This sort of conversation makes me very cynical about the relevance of the OSDL and LSB. It is easy to pick on Ubuntu here but in practice I know this kind of thinking is endemic to the distributions … it would have been exactly the same at a Fedora conference. It was a shame that Mark Shuttleworth didn’t show up – his blog entry is the only reason I went along, as I’ve had similar conversations via email before so knew what to expect.

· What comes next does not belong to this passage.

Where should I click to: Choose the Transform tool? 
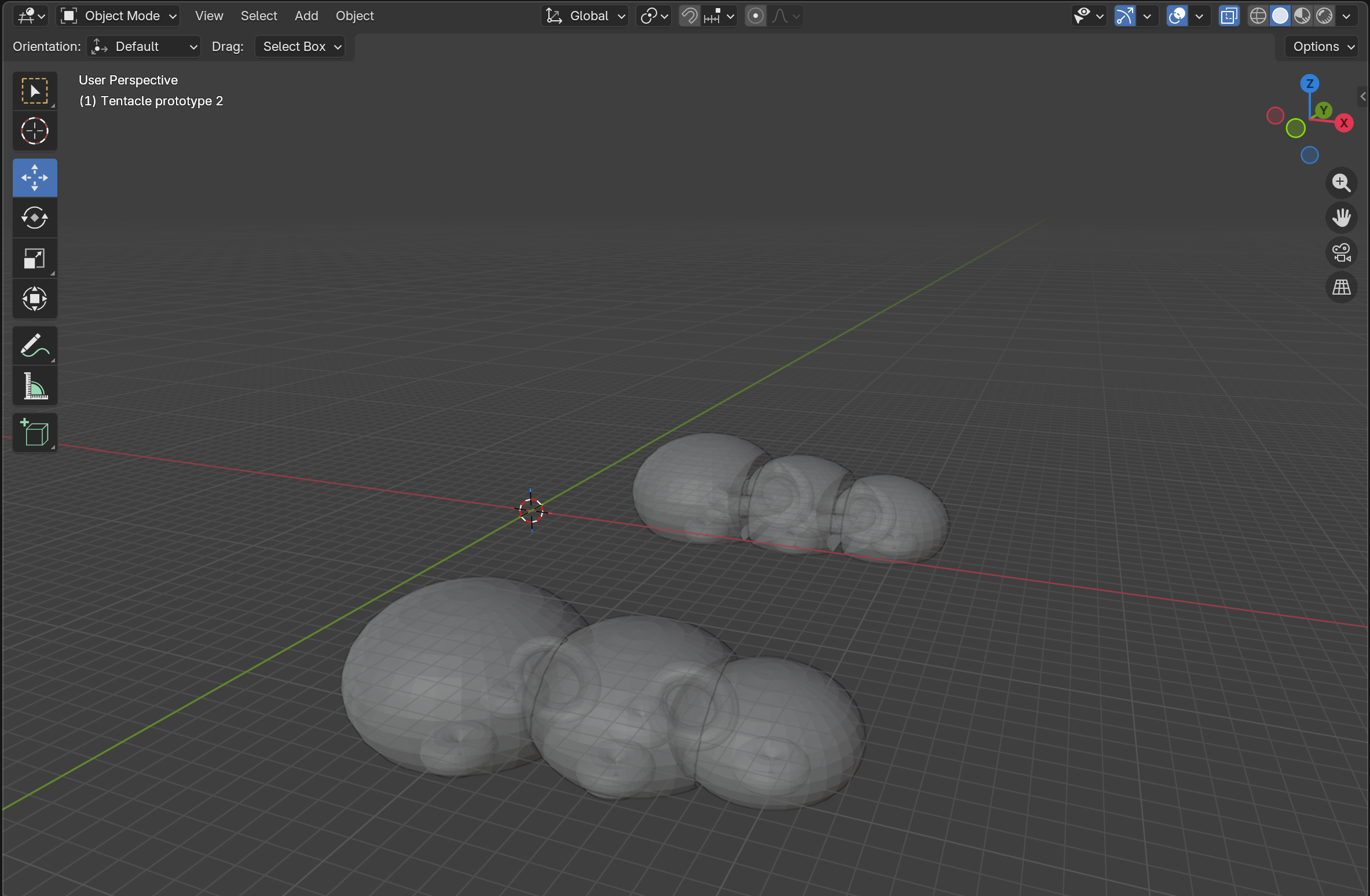pyautogui.click(x=35, y=299)
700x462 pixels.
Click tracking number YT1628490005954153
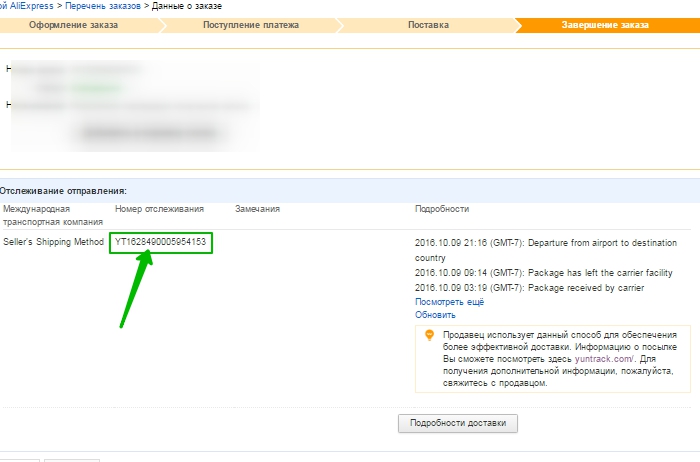point(161,242)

Unfortunately it sounded like he had a lot of pushback on those plans and they are now being watered down to simply being “it’d be nice if source compiled the same on every distro”, which is basically where we are today, sort of, except because there are no ISVs there’s no real incentive to keep it that way and sometimes it breaks.

Nonetheless I’ll be going to the OSDL DAG meeting in Oregon in December, this time representing Google instead of only myself. And I’ll be saying exactly the same things as we always have done.

macos vs linux

When you join Google as an SRE they ask you what kind of laptop you want. When I joined the choice was between a MacBook Pro and a Windows based ThinkPad. I believe Linux laptops are either going to be supported “real soon now” or were just added, but given the choice I went for the MacBook. This was a smart move – SRE work revolves around UNIX and the Mac is the lesser of the two evils in this respect.

Eventually the plan is to get a desktop and move entirely back to Linux. For various reasons that can’t happen until 2007 though.

Until then, I am stuck with a Mac. Here are some things I like about it:

• I can search for and download pretty much any random app and it’ll work.
• It suspends and boots very fast. The boot/shutdown is very polished.
• VPN integration is seamless
• It has an integrated webcam that works really well
• The magnetic power connector is neat
• I can scroll by putting two fingers together on the touch pad and dragging
• Having the menu bar at the top allows for some nice unified app/toolbar aesthetics

Unfortunately the list of things I don’t like is much longer. For most of these issues Linux or non-Apple hardware is better.

• Heat
• You can’t adjust the font size on a global basis (!!)
• Awkward keyboard. One key is labelled with an unpronouncable symbol. The ctrl button doesn’t extend all the way to the end, so I’m constantly hitting “fn” instead of control, or the command key instead of alt. No right mouse button. Eject is just above delete, so I eject CDs into my stomach.
• Crap window management, eg, there are no virtual desktops, you cannot maximize anything, and the only way to select a window you can’t see is to use they keyboard or expose, which is worthless for windows that all look the same when shrunk (eg, emacs buffers or terminals).
• Talking of emacs, the native version seems to be “Aquamacs”, which has some extremely questionable modifications. By default every buffer opens in its own window. This is apparently The Mac Way, but it’s also The Wrong Way. In a big emacs session I can easily have 10-20 buffers open at once, and having each one in a separate window would be insane. Another annoying Mac-ism: Command-Q is bound to quit, which is right next to Alt-Q (fill paragraph).
• The terminal emulator is crap. It uses some non-standard font that doesn’t resize or anti-alias correctly, there are no tabs, hitting Ctrl-C doesn’t do what you’d expect and it has to be closed manually after the shell ends. It doesn’t have desktop transparency either …. it can only do real transparency which is too distracting.
• Even if the terminal emulator ruled, the FreeBSD userland would let it down. I’m sure it’s great if you’re used to it, but I grew up with GNU and trivial stuff like the lack of colour ls now bugs me all the time. Half the command line options I try to use either don’t exist or have different names.
• Basic developer tools like subversion are not installed even with the developer tools pack. Installing them using the system installer doesn’t tell you where the files went ….. in this case into /usr/local/bin which isn’t in the path!
• Riddled with pointless inconsistency. Some apps unload when you can’t see them anymore, others don’t. Some apps use one theme, some use another, and “plastic” apps using the newest theme switch back to the original pinstripe when not focussed. This is way more distracting that it sounds!
• Many apps, including the Finder, like to block for long periods on network IO. You can’t bring them to the front when this happens.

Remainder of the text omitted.